# What Gives You Pleasure?



## Maiden_of Harad (Jan 25, 2013)

So, what sort of things do you enjoy that are non-Tolkien related, and why if you wish to say?
Here's my list:

Brilliant days after rain showers, when the air is fresh, the colors outside are crisp, and the sun shines bright.

Sewing clothes, from modern to Regency style to Medieval. 

Running around in a warm rain shower.

Taking notes of ideas in a journal.

Cats.. So fluffy and cute!

Books that intrigue while probing deep questions about life, like Crime and Punishment.

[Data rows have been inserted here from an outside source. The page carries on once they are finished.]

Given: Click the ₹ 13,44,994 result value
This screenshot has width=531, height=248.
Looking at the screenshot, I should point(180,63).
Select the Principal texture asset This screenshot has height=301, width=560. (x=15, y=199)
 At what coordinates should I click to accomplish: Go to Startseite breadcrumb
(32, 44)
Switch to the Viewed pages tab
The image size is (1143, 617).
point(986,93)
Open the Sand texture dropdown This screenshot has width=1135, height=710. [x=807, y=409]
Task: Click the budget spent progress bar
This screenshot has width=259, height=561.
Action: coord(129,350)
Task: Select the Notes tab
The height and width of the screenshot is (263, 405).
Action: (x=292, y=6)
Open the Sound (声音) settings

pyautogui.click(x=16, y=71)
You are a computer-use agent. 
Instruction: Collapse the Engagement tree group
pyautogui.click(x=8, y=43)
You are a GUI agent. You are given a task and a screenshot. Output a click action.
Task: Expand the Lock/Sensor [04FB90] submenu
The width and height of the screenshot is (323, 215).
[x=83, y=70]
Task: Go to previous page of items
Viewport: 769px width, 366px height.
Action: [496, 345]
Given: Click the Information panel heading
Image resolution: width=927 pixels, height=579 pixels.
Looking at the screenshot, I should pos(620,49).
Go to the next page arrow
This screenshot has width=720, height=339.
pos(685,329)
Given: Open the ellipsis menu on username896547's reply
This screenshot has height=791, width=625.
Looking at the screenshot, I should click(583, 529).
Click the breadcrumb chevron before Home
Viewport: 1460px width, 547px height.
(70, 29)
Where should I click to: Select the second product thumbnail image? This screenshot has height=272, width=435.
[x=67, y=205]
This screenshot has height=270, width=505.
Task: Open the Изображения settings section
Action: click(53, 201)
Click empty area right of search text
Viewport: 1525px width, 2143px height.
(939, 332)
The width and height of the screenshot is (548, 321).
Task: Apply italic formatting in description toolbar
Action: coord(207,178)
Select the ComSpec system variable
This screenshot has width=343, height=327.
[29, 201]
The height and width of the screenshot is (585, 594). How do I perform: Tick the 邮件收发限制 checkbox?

Books I read in childhood.

Beautiful, clear, vivid paintings.

Gregorian Chant.

Fun evenings with my family, when we chat about all sorts of things.

That's all for now.


----------



## Prince of Cats (Jan 30, 2013)

Watching the return of Spring - the sight of green buds emerging from the trees' brown armor that's weathered the sorrows of Winter, and hunting for its mushrooms to bring home and cook

Reading and listening to audiobooks

Playing computer games, both modern online ones and 'the classics' I grew up with

Drinking

Cooking and eating

Managing information security

Telling stories with old friends

Getting together with my extended family


----------



## Starbrow (Feb 4, 2013)

Being outside with a soft snow falling.


----------



## Bucky (Feb 5, 2013)

*Censored*


----------



## Erestor Arcamen (Feb 5, 2013)

Getting off work every day lol


----------